What is needed – The following data has a line with "This screenshot has width=800, height=600." and a line with "Click the 265 vote count link". Write out exactly those lines and all the lines between them.

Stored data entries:
═══

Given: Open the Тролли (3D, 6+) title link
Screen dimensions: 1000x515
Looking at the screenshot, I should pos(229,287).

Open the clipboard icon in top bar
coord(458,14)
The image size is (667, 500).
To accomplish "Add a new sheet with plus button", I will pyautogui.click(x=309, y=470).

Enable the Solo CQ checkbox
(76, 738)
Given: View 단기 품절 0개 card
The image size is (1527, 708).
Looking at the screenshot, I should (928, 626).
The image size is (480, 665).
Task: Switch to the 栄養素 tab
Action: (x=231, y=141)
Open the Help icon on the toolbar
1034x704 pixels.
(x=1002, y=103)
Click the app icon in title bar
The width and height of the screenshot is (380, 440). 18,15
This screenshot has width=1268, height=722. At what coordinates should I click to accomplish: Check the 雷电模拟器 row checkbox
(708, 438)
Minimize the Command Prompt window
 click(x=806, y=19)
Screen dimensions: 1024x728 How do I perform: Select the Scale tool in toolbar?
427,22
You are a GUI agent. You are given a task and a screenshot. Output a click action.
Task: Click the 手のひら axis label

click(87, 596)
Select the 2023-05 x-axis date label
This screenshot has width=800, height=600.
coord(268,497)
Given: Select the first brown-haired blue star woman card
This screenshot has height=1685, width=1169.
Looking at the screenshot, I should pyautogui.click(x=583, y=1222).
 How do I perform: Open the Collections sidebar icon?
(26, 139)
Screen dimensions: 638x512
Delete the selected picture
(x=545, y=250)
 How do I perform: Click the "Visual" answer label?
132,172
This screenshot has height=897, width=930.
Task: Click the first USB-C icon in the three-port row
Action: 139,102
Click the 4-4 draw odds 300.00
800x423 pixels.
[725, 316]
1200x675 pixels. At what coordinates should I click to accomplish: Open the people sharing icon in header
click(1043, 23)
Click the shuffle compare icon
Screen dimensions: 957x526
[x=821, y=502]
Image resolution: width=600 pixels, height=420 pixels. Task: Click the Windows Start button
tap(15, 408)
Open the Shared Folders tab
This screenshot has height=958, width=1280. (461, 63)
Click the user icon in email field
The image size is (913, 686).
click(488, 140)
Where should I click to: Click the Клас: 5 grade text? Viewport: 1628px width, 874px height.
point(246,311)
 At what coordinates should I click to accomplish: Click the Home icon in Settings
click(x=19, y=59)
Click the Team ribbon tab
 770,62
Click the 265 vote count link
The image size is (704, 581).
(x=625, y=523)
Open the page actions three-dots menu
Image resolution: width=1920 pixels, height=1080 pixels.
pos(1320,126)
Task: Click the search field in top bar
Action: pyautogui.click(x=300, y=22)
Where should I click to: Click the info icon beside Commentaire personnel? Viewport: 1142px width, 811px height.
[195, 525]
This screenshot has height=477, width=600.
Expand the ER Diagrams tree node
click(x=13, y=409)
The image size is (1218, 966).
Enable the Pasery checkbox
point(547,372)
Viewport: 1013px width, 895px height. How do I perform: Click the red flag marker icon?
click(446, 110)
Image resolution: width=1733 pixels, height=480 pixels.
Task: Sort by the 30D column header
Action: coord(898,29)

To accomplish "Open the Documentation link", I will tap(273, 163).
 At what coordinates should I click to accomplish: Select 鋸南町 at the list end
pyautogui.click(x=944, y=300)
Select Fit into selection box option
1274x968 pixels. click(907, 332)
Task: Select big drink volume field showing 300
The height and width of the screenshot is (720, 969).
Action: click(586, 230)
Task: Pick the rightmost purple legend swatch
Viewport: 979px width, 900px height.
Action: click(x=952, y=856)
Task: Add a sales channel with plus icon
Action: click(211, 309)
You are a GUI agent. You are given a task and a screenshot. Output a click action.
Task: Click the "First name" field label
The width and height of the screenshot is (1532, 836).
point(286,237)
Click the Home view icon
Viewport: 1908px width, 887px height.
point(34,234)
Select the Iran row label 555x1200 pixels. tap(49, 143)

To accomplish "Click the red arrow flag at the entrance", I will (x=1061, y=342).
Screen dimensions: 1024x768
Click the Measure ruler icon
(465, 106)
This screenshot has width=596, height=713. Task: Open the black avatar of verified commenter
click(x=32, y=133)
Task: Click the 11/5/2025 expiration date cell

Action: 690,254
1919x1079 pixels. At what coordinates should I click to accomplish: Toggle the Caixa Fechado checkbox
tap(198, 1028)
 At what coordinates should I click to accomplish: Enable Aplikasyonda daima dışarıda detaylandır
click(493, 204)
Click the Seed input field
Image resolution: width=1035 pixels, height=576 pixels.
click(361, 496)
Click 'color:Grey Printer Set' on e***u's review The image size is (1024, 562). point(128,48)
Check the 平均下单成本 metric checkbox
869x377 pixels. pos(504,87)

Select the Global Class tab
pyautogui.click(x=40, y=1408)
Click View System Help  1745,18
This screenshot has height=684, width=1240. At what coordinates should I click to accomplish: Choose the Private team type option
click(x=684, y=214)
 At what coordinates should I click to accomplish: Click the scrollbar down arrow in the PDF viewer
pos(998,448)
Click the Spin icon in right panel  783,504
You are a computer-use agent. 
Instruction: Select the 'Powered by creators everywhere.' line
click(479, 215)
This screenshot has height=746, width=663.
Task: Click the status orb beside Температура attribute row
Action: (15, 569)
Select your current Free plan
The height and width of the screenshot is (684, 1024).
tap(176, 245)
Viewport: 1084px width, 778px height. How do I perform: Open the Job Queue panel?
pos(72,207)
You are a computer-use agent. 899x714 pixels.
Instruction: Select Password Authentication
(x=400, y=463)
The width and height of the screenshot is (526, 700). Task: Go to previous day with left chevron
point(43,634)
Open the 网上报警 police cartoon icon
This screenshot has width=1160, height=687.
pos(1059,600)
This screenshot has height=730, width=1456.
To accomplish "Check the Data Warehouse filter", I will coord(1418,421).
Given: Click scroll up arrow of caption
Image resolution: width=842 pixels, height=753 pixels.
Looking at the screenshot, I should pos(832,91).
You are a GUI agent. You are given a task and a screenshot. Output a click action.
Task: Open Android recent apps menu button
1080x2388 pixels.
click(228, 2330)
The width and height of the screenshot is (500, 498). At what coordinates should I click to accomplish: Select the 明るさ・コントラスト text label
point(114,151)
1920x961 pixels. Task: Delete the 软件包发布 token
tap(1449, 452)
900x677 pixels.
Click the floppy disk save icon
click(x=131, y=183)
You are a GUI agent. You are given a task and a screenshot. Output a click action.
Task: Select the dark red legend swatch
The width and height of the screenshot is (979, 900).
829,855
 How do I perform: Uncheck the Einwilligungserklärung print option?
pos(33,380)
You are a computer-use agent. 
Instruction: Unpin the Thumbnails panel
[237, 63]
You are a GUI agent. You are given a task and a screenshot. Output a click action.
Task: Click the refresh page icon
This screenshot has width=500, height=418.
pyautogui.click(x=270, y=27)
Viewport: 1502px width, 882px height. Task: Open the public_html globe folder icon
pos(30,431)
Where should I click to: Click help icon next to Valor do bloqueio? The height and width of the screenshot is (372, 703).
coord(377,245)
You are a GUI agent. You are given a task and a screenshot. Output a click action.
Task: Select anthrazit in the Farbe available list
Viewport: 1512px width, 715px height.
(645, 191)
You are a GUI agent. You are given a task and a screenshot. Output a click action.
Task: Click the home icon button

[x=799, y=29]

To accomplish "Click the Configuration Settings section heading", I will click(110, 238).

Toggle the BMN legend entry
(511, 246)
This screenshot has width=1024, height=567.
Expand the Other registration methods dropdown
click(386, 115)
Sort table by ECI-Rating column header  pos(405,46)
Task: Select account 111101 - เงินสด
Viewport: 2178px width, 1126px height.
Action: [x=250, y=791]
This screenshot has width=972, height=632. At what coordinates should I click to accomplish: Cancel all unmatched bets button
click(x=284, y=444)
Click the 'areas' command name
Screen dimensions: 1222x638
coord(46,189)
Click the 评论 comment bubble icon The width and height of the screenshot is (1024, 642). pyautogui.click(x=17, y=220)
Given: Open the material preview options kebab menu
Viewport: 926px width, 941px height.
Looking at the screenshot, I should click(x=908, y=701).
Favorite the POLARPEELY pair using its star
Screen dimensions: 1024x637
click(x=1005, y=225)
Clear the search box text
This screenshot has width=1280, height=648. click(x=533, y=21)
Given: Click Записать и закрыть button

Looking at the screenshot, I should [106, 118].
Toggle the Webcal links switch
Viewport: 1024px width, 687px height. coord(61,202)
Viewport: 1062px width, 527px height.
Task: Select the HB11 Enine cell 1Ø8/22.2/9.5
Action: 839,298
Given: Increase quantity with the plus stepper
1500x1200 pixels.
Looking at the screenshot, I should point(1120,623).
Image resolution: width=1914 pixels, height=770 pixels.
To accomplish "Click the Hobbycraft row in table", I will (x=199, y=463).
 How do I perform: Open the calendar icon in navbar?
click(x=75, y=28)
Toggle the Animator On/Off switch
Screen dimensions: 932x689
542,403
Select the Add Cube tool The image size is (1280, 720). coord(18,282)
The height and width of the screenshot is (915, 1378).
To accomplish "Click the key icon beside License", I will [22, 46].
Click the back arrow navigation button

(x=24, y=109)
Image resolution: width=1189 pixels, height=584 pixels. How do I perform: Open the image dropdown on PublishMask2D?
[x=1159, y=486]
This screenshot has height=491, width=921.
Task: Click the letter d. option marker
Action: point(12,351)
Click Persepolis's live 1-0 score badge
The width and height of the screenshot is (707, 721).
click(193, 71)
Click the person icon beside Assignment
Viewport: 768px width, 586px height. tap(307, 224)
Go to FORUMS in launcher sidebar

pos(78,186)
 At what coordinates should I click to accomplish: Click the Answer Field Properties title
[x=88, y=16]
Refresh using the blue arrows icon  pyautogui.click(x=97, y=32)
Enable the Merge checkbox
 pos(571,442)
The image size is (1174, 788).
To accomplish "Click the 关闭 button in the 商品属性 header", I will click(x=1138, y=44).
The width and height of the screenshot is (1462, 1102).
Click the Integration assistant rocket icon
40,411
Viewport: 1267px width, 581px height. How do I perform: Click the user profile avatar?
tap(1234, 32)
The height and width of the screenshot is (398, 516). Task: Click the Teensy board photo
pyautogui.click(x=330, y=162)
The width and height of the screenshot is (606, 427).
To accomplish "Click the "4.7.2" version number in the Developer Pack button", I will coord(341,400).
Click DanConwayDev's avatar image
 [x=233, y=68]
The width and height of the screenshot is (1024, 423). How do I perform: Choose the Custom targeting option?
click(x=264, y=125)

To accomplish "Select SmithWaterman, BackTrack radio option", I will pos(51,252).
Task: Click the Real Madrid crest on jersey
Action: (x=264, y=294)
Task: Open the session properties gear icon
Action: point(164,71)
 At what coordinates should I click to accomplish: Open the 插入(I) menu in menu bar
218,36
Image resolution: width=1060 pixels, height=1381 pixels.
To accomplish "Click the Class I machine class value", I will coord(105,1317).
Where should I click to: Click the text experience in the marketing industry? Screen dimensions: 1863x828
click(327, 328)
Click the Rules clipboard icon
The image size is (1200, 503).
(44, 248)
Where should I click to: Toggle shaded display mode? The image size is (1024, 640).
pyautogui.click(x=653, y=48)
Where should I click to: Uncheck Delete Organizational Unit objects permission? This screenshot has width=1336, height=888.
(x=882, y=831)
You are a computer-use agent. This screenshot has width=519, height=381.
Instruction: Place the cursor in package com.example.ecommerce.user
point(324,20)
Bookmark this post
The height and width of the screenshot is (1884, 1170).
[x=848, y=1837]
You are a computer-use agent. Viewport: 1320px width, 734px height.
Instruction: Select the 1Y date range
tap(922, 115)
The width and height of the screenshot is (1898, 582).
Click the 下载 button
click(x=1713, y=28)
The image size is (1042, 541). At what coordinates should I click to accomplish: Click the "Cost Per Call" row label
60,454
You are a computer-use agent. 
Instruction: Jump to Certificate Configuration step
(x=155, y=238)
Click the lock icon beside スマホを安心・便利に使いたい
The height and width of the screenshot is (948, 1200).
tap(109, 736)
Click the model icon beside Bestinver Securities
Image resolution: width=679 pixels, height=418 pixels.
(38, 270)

═══

Result of this exercise –
This screenshot has width=800, height=600.
coord(268,497)
Given: Select the first brown-haired blue star woman card
This screenshot has height=1685, width=1169.
Looking at the screenshot, I should pyautogui.click(x=583, y=1222).
 How do I perform: Open the Collections sidebar icon?
(26, 139)
Screen dimensions: 638x512
Delete the selected picture
(x=545, y=250)
 How do I perform: Click the "Visual" answer label?
132,172
This screenshot has height=897, width=930.
Task: Click the first USB-C icon in the three-port row
Action: 139,102
Click the 4-4 draw odds 300.00
800x423 pixels.
[725, 316]
1200x675 pixels. At what coordinates should I click to accomplish: Open the people sharing icon in header
click(1043, 23)
Click the shuffle compare icon
Screen dimensions: 957x526
[x=821, y=502]
Image resolution: width=600 pixels, height=420 pixels. Task: Click the Windows Start button
tap(15, 408)
Open the Shared Folders tab
This screenshot has height=958, width=1280. (461, 63)
Click the user icon in email field
The image size is (913, 686).
click(488, 140)
Where should I click to: Click the Клас: 5 grade text? Viewport: 1628px width, 874px height.
point(246,311)
 At what coordinates should I click to accomplish: Click the Home icon in Settings
click(x=19, y=59)
Click the Team ribbon tab
 770,62
Click the 265 vote count link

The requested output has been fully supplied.